== WHAT IS REQUIRED ==
Edit the stretch of the forum thread on the HSC polynomial problem from "Help for these" through "of the number?" so that "radical sign" replaces "square root", and give that stretch in full.
[GIVEN PASSAGE — start]
# Australian HSC mathematics extension 2 exam Polynomial

1. Oct 27, 2009

### Mentallic

1. The problem statement, all variables and given/known data
This problem is from the Australian HSC mathematics extension 2 exam. Q6b)

It states:

b) Let $$P(x)=x^3+qx^2+qx+1$$, where q is real. One zero of P(x) is -1

i) Show that if $\alpha$ is a zero of P(x) then $$\frac{1}{\alpha}$$ is a zero of P(x)

ii) Suppose that $\alpha$ is a zero of P(x) and $\alpha$ is not real.
(1) show that $$|\alpha|=1$$
(2) show that $$Re(\alpha)=\frac{1-q}{2}$$

3. The attempt at a solution

i) I was able to answer this one

ii) (1) I was uncertain about this one so I fudged the answer, but for a quick and unsatisfactory answer, I went with the idea that if $\alpha$ and $1/\alpha$ are complex roots to a real polynomial, then the roots must occur in conjugate pairs and thus have the same modulus. Actually... also

$$P(x)=x^3+qx^2+qx+1\equiv (x+1)(x^2+(q-1)x+1)$$

The quadratic factor: $$x=\frac{1-q\pm\sqrt{(q-3)(q+1)}}{2}$$
Thought I had it... guess not...

ii) (2) I scabbed the answer from the quadratic (without really understanding why it works) that $$Re(z)=Re(\alpha)=\frac{1-q}{2}$$
This is the part without the surd. Also, unsure of a correct approach to the answer.

Help for these 2 parts would be greatful.

2. Oct 27, 2009

### Office_Shredder

Staff Emeritus
Re: Polynomial

For part ii, the idea that they have to come in conjugate pairs sounds good to me. What did you find wrong with it?

For the last part notice $$x=\frac{1-q\pm\sqrt{(q-3)(q+1)}}{2}$$ is real unless the part inside the square root is negative. If that's negative, what's the real part of the number?
[GIVEN PASSAGE — finish]
[DATASET EXTRACT — start]
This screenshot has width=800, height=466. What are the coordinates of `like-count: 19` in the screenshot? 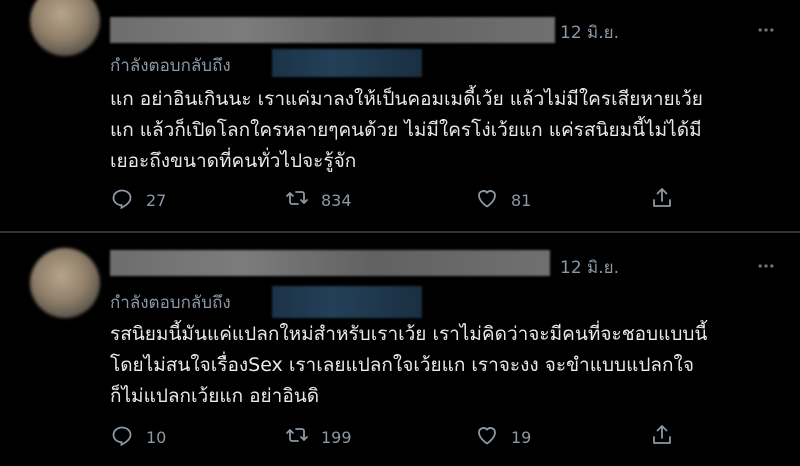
[DATASET EXTRACT — finish]
== TASK ANSWER ==
Help for these 2 parts would be greatful.

2. Oct 27, 2009

### Office_Shredder

Staff Emeritus
Re: Polynomial

For part ii, the idea that they have to come in conjugate pairs sounds good to me. What did you find wrong with it?

For the last part notice $$x=\frac{1-q\pm\sqrt{(q-3)(q+1)}}{2}$$ is real unless the part inside the radical sign is negative. If that's negative, what's the real part of the number?